Clinical Data Harmonization

Clinical and phenotypic data from each research study contains demographic and condition-specific information. This information is harmonized using community- based ontologies and standards such as the Human Phenotype Ontology (HPO) and/or the NCI Thesaurus (NCIt). The goal of this harmonization is to allow for easier analysis across different datasets and disease types, both within the Kids First Data Resource Center as well as across other genomic datasets. The harmonization process is iterative with the goal of addressing scientific use cases. To highlight the scope of this endeavor, learn more: About the Research.

Genomic Harmonization

The goal of genomic harmonization is to provide an “analysis-ready” dataset that is “functionally equivalent” both across the Kids First datasets and other large-scale genomic data initiatives. As such, the initial pipelines are based on best practices for joint genotyping for genetic variation. We are currently investigating a number of somatic callers in the context of pediatric cancer and anticipate providing multiple pipelines for somatic calls. Structural variant, as well as RNA-seq based quantification, are on the near-term roadmap.

DRC Data

Data received by the DRC, spanning several years of data generation.
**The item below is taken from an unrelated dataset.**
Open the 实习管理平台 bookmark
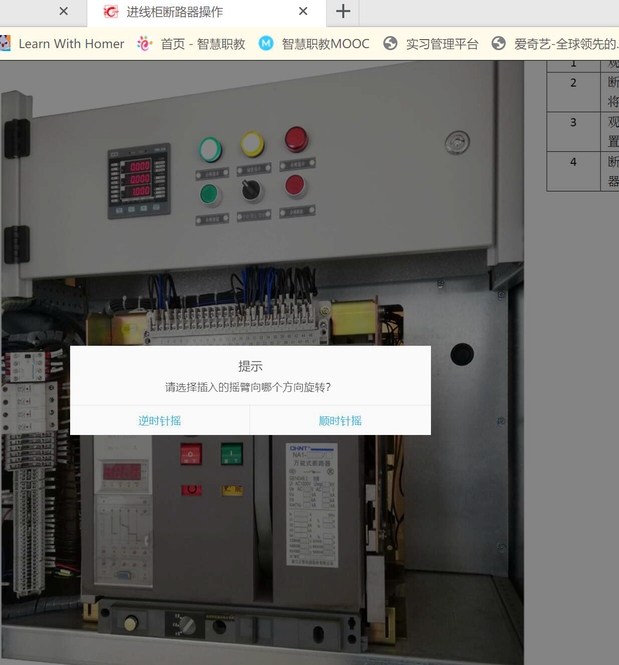The image size is (619, 665). tap(431, 44)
Most of the data is whole genome sequencing of germline trio data, with RNA-seq and whole exome sequencing for tumor samples.

Cost Runtime Graph

Cost and runtime analysis of whole genome alignment and gVCF generation running Cavatica using spot instances on AWS. The “ported” workflow was a standard port of BWA-mem and GATK workflows into CWL. The “optimized” workflow leveraged knowledge about the resources.